Big Law certainly has the money and the drive to adopt the latest technological advancements.  But what could a small firm or a solo accomplish by using technology?  I’ve seen some small firms thrive because of their adoption of iPads to keep clients up-to-date on their cases.  The skillful use of a simple blog has transformed some solos into legal stars.

Yet the vast majority of lawyers shun social media, blogs, and anything that goes beyond a simple website.

Is it just the cost that keeps the vast majority of lawyers technologically unsavvy?  For things like document automation systems, perhaps, but what about the [lack of] use of social media (free) and blogs (also free)?  For some unknown reason, lawyers fall behind other professions when it comes to adopting technology into our practices.

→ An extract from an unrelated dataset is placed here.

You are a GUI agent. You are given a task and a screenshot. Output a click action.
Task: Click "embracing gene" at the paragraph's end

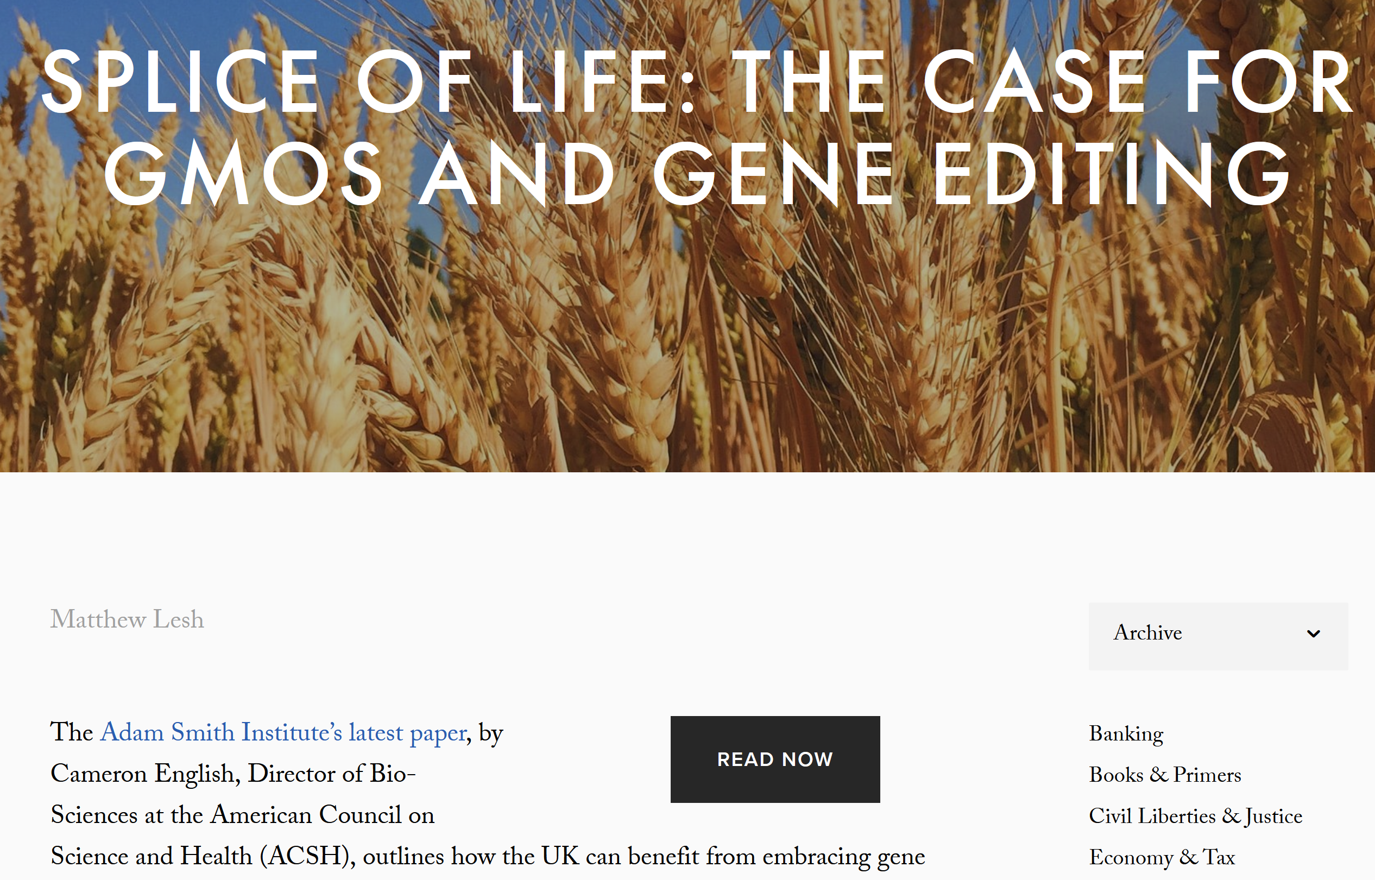(844, 857)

Based on Thursday night’s discussion, I was impressed with the efforts that law schools are making to give their graduates a technology-focused education so they’re ready for the law practice of the future, even if some of this technology-focused education is being done at the request of big law firms who are looking to hire tech-ready law grads.

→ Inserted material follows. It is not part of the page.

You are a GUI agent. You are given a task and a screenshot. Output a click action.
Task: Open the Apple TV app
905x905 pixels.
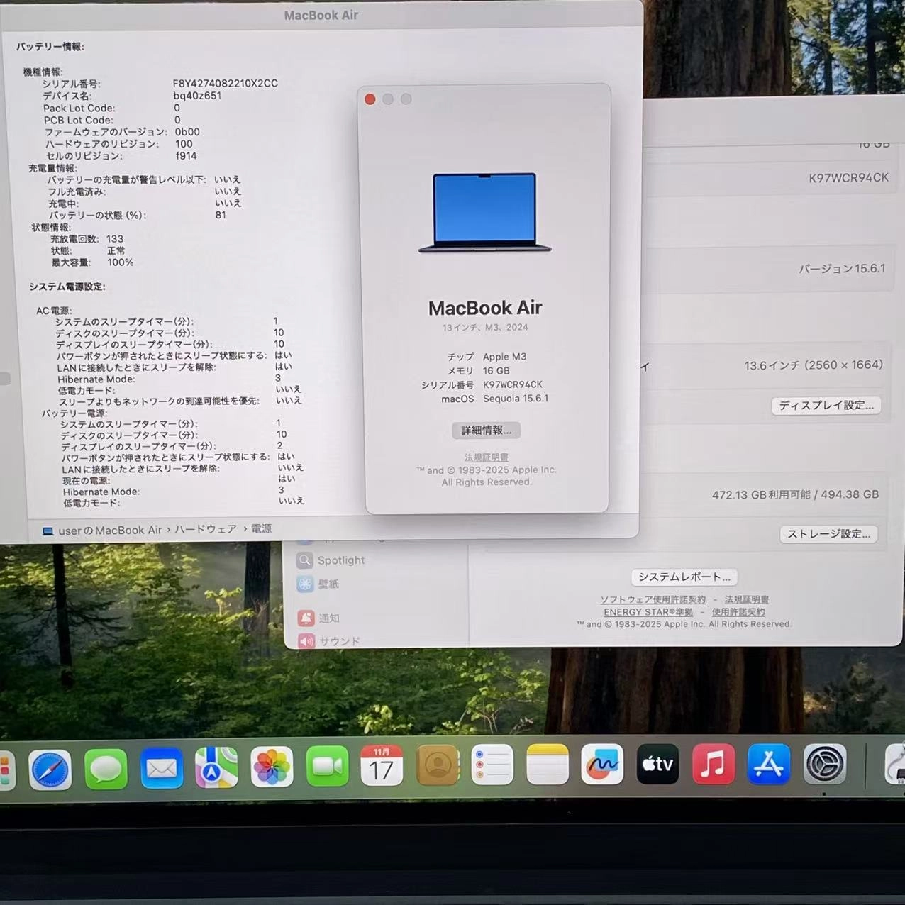pos(657,764)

What also struck me was how far behind the United States is compared to Europe and Asia in terms of adopting legal innovation in both education and practice.

Unfortunatley, not much effort is being put into educating “older” lawyers on how technology, like document automation, could impact their practices (and by “older” I mean those who might have graduated law school in the last century, prior to cell phones let alone smart phones, like yours truly.)  Maybe this is an area where the local bar associations can step in to offer classes to expose “older” lawyers to new technology?

If you are interested in legal innovation and technology, and you are in the Boston area, I encourage you to come out to the next meeting on September 11 at Northeastern.  Click here for details.  You will have to sign-up for and join the group to RSVP for the event.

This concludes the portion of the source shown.